Saved entries »
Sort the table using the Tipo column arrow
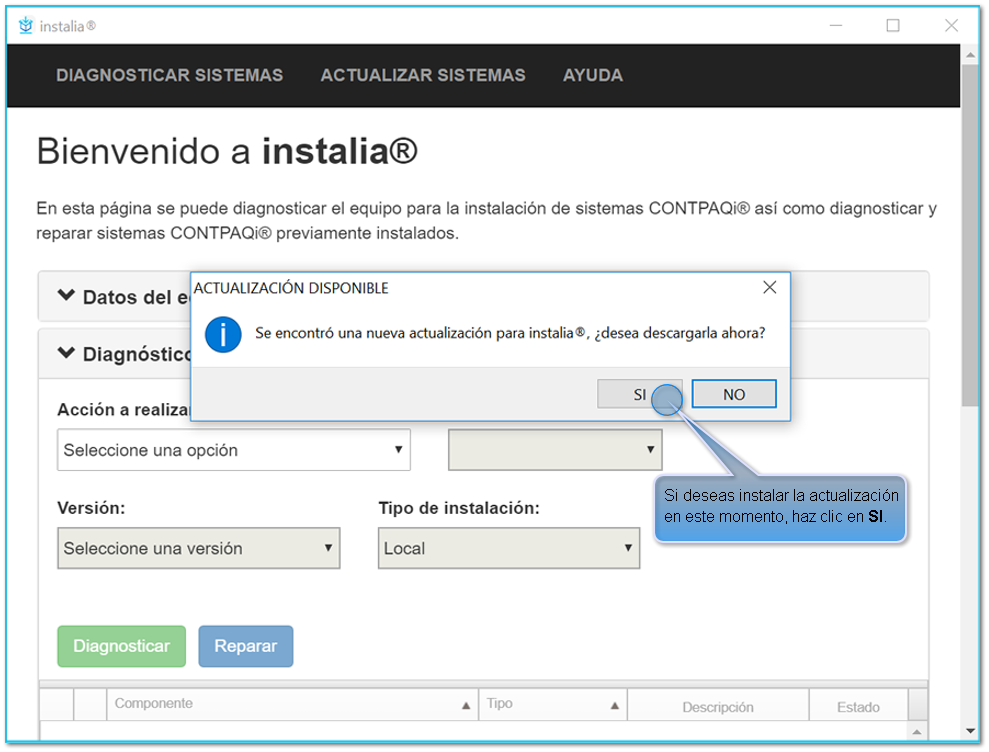 pyautogui.click(x=615, y=705)
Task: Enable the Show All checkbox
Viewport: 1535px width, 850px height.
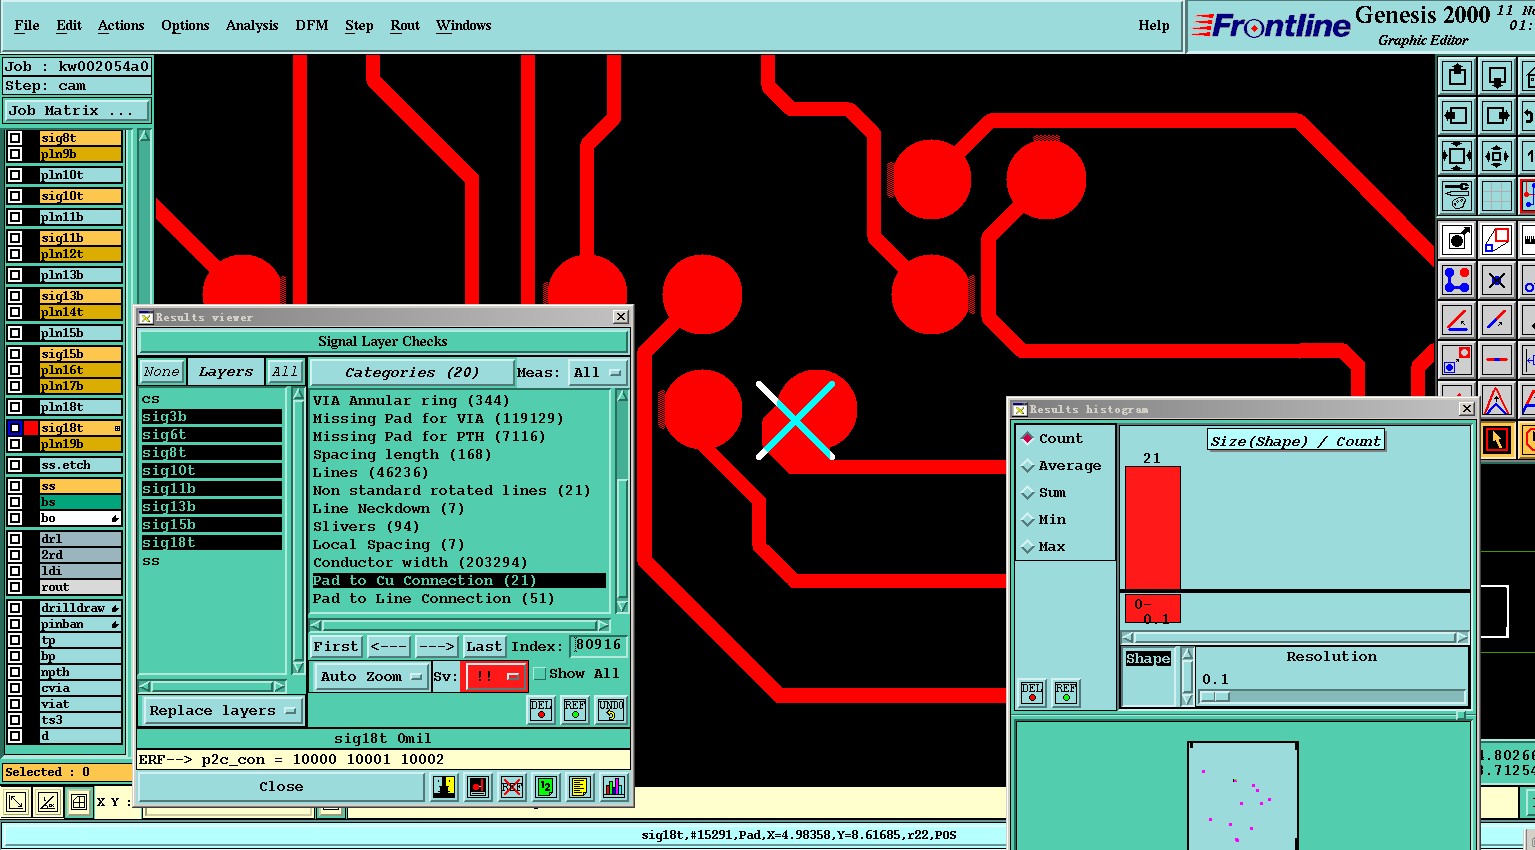Action: pyautogui.click(x=540, y=674)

Activity »
Begin with the line that has "Task: Enable the Show All checkbox" and continue to the last line of the entries, printing each line exactly and nothing else; include both ends and skip the pictures.

Output for this task »
Task: Enable the Show All checkbox
Viewport: 1535px width, 850px height.
Action: pyautogui.click(x=540, y=674)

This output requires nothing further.